Decision highlights shift in assessment of professional misconduct behaviour08 November 2018
In The Medical Board of Australia v Woollard  WASAT 79, the Western Australian Administrative Tribunal recently had to determine what constituted “unsatisfactory professional conduct” in contrast to “professional misconduct” under the National Law and what conduct is serious enough to justify a finding of professional misconduct. In the Tribunal’s assessment and in reference to NSW case law, it became clear that initially the courts and tribunals considered whether conduct “could be reasonably regarded as disgraceful or dishonourable by (a person’s) professional brethren of good repute and competency”. However, this position has recently shifted.
At some stage in Dr Woollard’s career, he attempted to become trained in the coronary angioplasty procedure. Before he obtained his accreditation to perform these procedures unsupervised—and on reliance on Dr Woollard’s misrepresentations—Mount Hospital allowed Dr Woollard to perform the procedures unsupervised. The patient, Mr Brown, had a complex, multi-vessel coronary artery disease and Dr Woollard advised Mr Brown that he needed to undergo the procedure. Alternative procedures were not discussed and Mr Brown was not informed that Dr Woollard was only a trainee and would not be supervised during the operation.
Dr Woollard administered an anti-coagulant at a set level, performed the operation while the activated clotting time machine was inoperative and did not send blood samples to the pathology lab. During the procedure, Dr Woollard had difficulty wiring the artery to ensure it remained open but continued with the surgery—Mr Brown subsequently suffered a blood clot and eventually a heart attack.
Courts, tribunals and councils have found it difficult to define and apply professional misconduct in circumstances where conduct is not clearly within the confines of professional misconduct. This difficulty can be reflected in:
- the inconsistency between the state legislation’s definition of professional misconduct, and
- the fact that “professional misconduct” does not have a specific meaning—rather, it is unsatisfactory professional conduct that is serious enough to warrant suspensions or cancellation of registration—a characterisation that must depend upon an evaluative judgement made by a tribunal.
Since the decision in Allinson v General Counsel of Medical Education and Regulation in 1894, conduct that constituted professional misconduct has been based on the moral criticism of the profession (i.e. whether the conduct is regarded disgraceful or dishonourable by professional peers). Contemporaneous decisions have seen a shift in the traditional position, away from moral denunciation to statutory considerations in terms of strong criticism, such as “evaluative judgement made by the Tribunal”. Interestingly, recent decisions such as Health Care Complaints Commission v Chen go so far as to say the statutory language in the National Law does not involve any element of moral turpitude.

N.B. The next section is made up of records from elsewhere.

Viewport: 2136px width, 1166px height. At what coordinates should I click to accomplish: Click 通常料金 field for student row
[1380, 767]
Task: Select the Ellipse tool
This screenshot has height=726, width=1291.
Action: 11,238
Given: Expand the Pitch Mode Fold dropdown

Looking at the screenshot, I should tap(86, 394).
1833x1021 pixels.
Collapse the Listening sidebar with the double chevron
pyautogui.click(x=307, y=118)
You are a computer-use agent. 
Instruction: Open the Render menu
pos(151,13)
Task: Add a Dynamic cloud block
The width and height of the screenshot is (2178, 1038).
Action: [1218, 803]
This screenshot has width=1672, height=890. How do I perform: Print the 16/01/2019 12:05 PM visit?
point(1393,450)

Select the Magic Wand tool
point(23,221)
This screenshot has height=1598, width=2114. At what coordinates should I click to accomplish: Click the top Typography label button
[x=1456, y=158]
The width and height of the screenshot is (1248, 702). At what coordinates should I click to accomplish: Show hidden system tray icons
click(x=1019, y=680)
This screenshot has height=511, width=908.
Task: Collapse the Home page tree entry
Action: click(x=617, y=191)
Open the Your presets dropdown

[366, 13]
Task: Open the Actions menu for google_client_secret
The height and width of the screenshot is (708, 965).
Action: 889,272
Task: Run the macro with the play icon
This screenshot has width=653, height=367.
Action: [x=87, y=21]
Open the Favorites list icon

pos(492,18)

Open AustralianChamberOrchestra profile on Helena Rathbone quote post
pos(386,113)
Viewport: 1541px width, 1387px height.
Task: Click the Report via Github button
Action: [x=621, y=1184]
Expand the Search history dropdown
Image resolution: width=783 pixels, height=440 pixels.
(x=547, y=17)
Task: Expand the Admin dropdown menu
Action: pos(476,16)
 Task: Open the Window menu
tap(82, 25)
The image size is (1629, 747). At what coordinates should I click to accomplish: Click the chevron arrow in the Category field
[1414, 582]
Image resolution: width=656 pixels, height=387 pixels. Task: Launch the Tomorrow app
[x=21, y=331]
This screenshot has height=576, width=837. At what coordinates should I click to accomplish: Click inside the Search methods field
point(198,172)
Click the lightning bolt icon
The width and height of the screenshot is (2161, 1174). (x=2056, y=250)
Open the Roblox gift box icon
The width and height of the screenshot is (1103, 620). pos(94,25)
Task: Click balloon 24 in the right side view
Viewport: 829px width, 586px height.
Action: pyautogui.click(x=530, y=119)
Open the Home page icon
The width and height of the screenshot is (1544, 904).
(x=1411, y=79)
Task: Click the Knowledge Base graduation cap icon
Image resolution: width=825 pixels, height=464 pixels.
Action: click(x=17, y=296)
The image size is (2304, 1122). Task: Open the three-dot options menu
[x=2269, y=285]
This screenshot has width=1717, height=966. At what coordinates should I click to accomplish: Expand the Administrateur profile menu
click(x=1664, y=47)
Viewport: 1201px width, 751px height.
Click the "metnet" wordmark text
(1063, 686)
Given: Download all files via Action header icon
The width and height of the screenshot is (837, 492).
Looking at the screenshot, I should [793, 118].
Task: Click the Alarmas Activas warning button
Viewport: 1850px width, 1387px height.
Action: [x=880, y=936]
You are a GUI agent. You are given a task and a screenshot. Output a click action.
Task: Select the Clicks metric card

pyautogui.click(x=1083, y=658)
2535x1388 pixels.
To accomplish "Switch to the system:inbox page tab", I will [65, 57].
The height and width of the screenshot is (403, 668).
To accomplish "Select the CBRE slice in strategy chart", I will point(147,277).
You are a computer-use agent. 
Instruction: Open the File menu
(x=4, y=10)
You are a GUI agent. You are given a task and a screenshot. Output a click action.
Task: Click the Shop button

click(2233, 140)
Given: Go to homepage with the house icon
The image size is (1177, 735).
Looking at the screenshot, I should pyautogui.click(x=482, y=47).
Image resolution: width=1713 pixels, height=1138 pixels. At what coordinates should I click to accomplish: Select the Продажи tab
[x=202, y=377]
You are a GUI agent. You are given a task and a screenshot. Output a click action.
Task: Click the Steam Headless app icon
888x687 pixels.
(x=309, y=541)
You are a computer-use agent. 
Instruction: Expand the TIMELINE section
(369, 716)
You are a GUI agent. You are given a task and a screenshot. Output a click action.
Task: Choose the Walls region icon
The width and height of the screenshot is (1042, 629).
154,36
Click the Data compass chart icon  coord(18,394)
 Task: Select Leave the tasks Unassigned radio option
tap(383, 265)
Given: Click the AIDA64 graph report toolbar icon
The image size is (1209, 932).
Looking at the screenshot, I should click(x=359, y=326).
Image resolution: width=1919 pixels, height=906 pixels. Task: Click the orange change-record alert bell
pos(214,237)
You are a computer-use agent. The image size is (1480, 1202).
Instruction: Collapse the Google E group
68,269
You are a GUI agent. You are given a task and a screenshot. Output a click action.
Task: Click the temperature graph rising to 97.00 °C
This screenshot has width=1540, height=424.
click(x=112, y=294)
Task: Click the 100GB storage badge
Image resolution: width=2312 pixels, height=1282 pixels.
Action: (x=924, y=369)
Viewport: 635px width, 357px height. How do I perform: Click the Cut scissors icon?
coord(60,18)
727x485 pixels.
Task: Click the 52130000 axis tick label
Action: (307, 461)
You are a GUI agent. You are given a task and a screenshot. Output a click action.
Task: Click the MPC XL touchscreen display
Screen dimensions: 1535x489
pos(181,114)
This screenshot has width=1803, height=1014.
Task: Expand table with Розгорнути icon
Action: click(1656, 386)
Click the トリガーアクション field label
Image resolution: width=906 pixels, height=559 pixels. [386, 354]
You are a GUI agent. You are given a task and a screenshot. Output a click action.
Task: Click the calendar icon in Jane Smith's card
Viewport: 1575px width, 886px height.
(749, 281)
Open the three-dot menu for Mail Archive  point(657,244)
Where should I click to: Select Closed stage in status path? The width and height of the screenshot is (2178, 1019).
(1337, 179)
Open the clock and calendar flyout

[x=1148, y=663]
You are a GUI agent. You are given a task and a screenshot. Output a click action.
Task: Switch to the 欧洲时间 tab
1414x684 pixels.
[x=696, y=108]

Dr Woollard continued to refuse to accept that he lacked experience in coronary angioplasty procedures, even knowing that he did not meet the requisite guidelines to obtain accreditation for the procedure and despite evidence from three eminent cardiologist experts. On the basis of the most recent authorities, the Tribunal determined that Dr Woollard’s lack of judgment and care fell substantially below the standard expected of practitioners, leading to a finding of professional misconduct with less focus on whether his conduct was regarded as disgraceful or dishonourable by his professional peers.
Considerations for insurers and practitioners
Currently, professional misconduct is broadly (and differently) defined in each jurisdiction’s legislation. While we expect that to remain static through the year, what must be considered to determine whether conduct constitutes professional misconduct will not. The determining factor appears to be the extent to which conduct falls substantially below the standard of care and whether that conduct warrants suspension of cancellation of a practitioner’s registration upon an evaluative judgment made by tribunals.
While these proceedings were an obvious case of professional misconduct, the authorities cited by the Tribunal highlight a shift in how professional misconduct is assessed and defined. It will be interesting to see how not so clear-cut cases of professional misconduct will be decided in the future.